İşe yaramak


Delice bir tuzaktır işe yaramak çoğumuzun hayatında. Şizofrenik boyutlara ulaşabilir bu olgu. İşe yaramak için ne yapmayalım ve nasıl yapmalıyım arasında debelenriz. Çoğumuz istemeden hayat tarzı edinmişizdir,onu. Karşımızdaki yaşadığı bir olaydan söz ederken hemen çıkarımlar romanı yazarız işe yaramak için. 

-Dün kiralık ev bakmaya gittik ya. Ayağıma karasular indi. Gezmedik emlakçı kalmadı bu yaka da, hepsi ne kadar da kötü evlerin.

- Ee neden bana söylemedin? Bizim sitede bir dolu kiralık var. Dur şimdi bende emlakçının numarası vardı, oradan arayacağım.

İşe yarama kaygısı bazı kişi ve olaylarda çalışabilir gerçekten. Ancak, bu durumsal işe yarama daha da çok kamçılar sizi esasında.

Niye işe yarayabilir? Çünkü bazılarımız ima yollu aktarımları tercih ederiz. Bizi bu zamana kadar getiren merdivenler açık ve net olarak kendimizi ve derdimizi anlatmaya olanak sağlamamıştır.Ya da teşvik etmemiştir. Bastırılmışızdır. Talepkar olmaktan çekinmişizdir. Belki de talepkar görünmekten. Bu durumlarda, işe yarama güdüsü karşı tarafta gerçekten yer bulabilir. Ancak, bir eksiklik olan kendini açık ve net ifade etmesine yardımcı olmaz çoğu zaman.

İşe yarayacak ne var diye konu ararız diyaloglarda. Hahh, buldum işte. Bana, işe yarmak için müthiş bir fırsat.  Baktık işe yaramak ortası gelmiyor. O zaman başka tatktik girer devereye. İşe yaradığımızı gösterecek lüzümsuz çabalar... 

Kendinizce direksiyonda mutabık kaldığınız varış yerine doğru gidiyorsunuzdur. Yan koltuktaki işe yarama şizofrenisi arkadaşınız ise tetiktedir. Atılır;

- Aa neden buradan gidiyorsun. Biraz ilerideki kavşakta trafik çok sıkışır. Dön sen buradan sağa şimdi. Ben seni lap diye çıkaracağım istasyona, Merak etme!

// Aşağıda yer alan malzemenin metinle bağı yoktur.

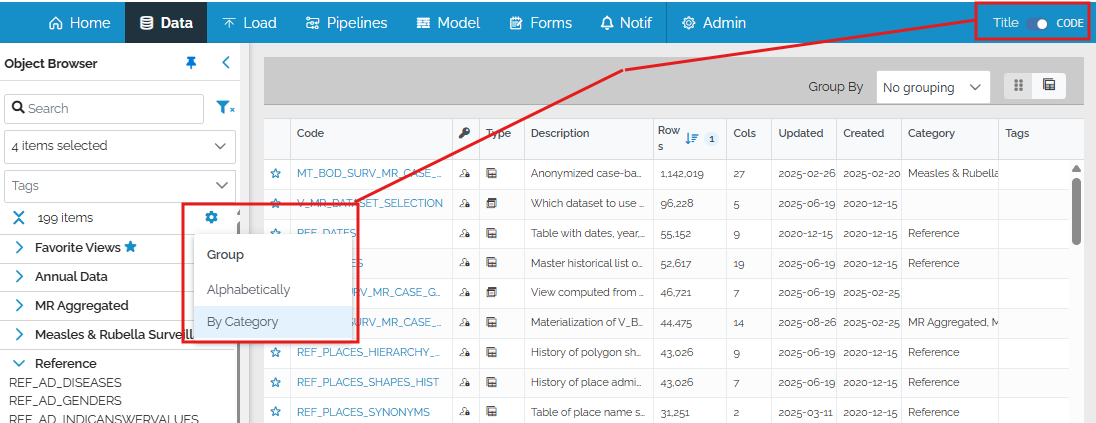Collapse the Object Browser with the left chevron
This screenshot has height=423, width=1096.
click(x=225, y=63)
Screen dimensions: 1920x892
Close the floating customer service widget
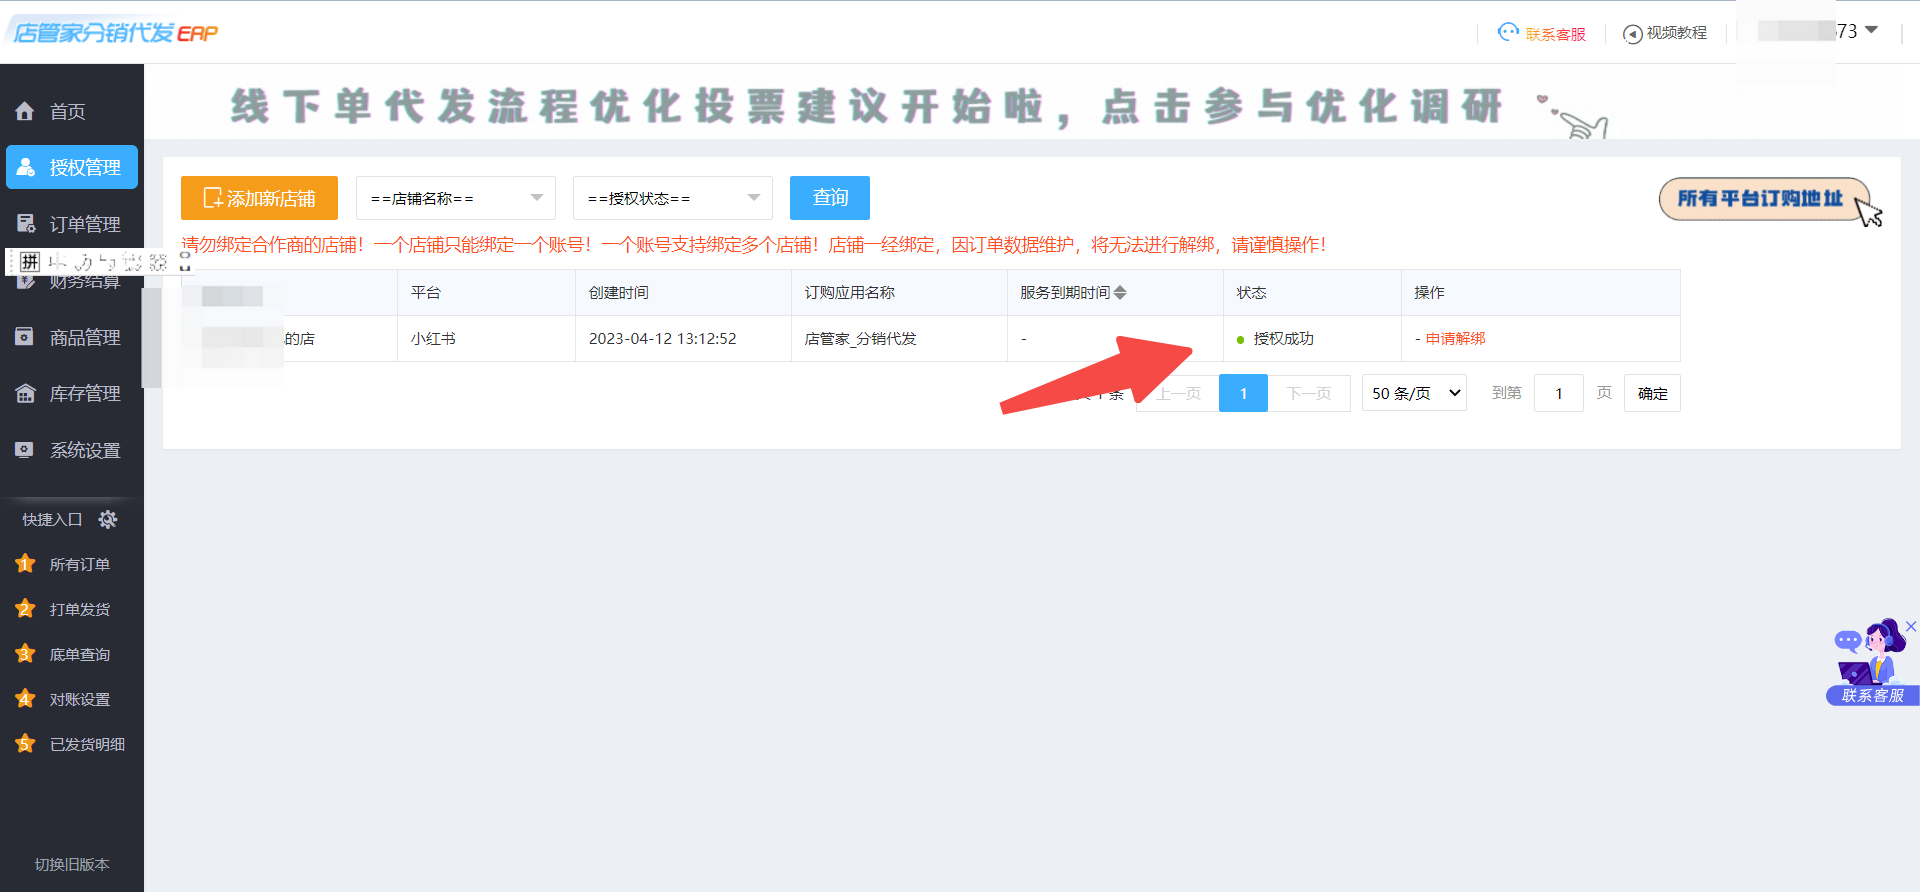pos(1910,626)
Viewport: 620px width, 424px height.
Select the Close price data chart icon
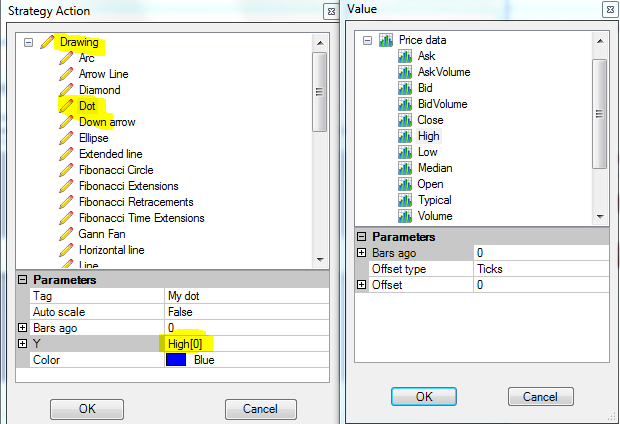(405, 120)
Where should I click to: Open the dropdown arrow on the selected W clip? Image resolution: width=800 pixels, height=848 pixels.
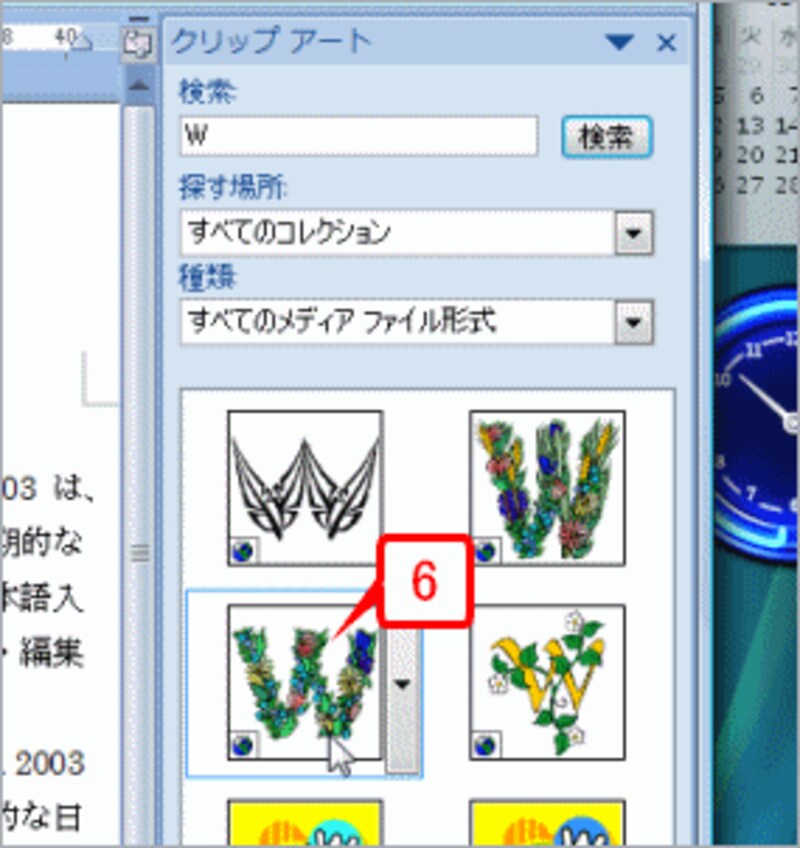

- Kasıntıdan ellerim direksiyonda kilitlendi. Merak etmiyorum da ben istemedim ki arkadaşım. İstesem kısa yol söylerim. Üstelik neye göre kısa. Geçmiş tecrübelerine göre. Ya bugün oraya bir tretuvar örülmüşse. Ya da çöp kamyonu sokağı tıkmışsa. Ya da bir kaza bizi orada bekliyorsa. Bırak yolumuza gidelim.

diye aklınızdan geçirirsiniz.

Hayırr. İşe yaramalıyım ben. O zaman air condition çalışma prensiplerinden gireyim, der arkadaşınız.

-Abi, sen neden klimayı bu konumda çalıştırıyorsun? Boşuna benzin yakıyorsun. Şu konumda çalıştırsana.

 (Bak ben de işe yaradığımı hissedeyim ha? Ne olur?)

Hissettirirsiniz ya da boş ver dersiniz belki. Klimayı o ayara getirir ya da getirmezsiniz. Ama işe yarama kaygısı akut bir hale doğru gidiyordur artık.

Oysa, işe yaradığımızı görmek için değil, içini dökmek, dinlendiğini hissetmek, paylaşılmak için biz varız. Kaçırırız işte;

işe yaramak için ...

"Between two evils, I always pick the one I never tried before".